Taxes are set to hit £1trillion for the first time as the squeeze on British families intensifies, Budget documents reveal.
The total tax take is forecast to reach £1,038,000,000,000 in 2026-27.
That would be a third more than this year, taking the tax burden to the equivalent of 36.2 per cent of gross domestic product – the highest level since Clement Attlee’s post-war Labour government in the early 1950s.
The figures, published by the Office for Budget Responsibility (OBR), also reveal that wealth taxes – inheritance tax and capital gains tax – will bring in more than £130billion over the next six years.

The figures published by the OBR show Britain’s tax receipts will hit £1trillion in 2026-27 after the announcements made in Wednesday’s Budget by Chancellor Rishi Sunak
The Chancellor said the rise in the tax burden was necessary ‘because this country suffered the biggest shock in 300 years’.
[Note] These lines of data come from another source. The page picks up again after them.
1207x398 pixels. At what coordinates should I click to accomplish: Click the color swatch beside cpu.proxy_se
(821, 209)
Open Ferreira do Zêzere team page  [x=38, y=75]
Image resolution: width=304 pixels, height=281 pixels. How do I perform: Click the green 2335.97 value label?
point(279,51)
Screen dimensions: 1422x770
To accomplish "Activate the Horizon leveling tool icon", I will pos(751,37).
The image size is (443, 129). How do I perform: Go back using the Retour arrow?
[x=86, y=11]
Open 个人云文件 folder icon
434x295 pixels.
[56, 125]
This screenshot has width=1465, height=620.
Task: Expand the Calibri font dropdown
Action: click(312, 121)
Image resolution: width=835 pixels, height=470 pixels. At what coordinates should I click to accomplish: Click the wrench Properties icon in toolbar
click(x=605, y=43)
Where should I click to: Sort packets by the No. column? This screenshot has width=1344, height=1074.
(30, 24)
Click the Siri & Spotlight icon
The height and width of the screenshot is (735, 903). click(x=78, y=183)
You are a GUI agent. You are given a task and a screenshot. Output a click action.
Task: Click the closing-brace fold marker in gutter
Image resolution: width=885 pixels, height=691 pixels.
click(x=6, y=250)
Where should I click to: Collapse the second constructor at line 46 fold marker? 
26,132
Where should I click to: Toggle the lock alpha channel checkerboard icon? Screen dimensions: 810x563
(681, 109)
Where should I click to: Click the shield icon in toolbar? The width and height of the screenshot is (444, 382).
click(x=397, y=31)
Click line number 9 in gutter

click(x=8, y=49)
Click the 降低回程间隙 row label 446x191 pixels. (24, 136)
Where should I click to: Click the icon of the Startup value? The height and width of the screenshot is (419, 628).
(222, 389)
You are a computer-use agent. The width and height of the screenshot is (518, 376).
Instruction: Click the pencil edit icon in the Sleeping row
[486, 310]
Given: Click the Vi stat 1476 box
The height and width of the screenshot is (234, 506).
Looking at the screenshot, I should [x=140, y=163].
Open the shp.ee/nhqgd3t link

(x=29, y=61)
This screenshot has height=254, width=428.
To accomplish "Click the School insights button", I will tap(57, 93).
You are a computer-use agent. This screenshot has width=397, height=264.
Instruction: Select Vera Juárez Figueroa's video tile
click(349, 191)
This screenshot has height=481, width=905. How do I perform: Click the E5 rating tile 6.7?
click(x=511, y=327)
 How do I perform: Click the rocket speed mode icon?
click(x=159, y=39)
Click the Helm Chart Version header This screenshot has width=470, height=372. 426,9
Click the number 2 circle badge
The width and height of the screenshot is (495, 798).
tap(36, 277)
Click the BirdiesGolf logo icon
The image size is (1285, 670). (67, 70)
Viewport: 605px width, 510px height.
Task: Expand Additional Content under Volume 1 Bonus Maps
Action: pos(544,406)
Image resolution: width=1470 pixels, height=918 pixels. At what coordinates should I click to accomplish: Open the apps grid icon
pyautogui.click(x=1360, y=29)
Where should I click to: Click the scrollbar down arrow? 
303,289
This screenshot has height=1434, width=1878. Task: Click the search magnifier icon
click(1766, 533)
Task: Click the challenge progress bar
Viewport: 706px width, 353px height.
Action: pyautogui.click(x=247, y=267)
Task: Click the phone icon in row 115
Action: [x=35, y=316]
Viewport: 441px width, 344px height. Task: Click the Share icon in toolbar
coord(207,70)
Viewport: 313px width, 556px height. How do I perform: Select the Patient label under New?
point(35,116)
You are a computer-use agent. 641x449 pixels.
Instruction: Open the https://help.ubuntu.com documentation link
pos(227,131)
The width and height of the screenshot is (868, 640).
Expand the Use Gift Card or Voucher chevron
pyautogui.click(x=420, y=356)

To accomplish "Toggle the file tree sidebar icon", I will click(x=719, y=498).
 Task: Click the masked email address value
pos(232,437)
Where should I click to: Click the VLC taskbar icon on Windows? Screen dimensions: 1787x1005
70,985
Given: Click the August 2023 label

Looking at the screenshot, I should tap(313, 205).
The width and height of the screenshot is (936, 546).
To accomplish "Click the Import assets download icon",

The tax take this year is expected to total £775.7billion, according to the OBR.
The increase in burden over the next years is due to a series of tax hikes by Mr Sunak. These include corporation tax, a freeze on income tax thresholds, and the introduction and maintenance of the health- and social care levies.
It has caused discord among Tory MPs who believe that the Chancellor should cut rather than raise taxes.
MP Kevin Hollinrake said: ‘As soon as we get over this hump in the road of Covid recovery and Brexit readjustment, we’ve got to get taxes down.’
Fellow MP Andrew Bridgen said if the economy grows 6 per cent this year he and ‘many more’ will be looking for big tax cuts.
By 2027, the Government will collect £91.9billion in capital gains tax and will take £40.5billion in inheritance tax.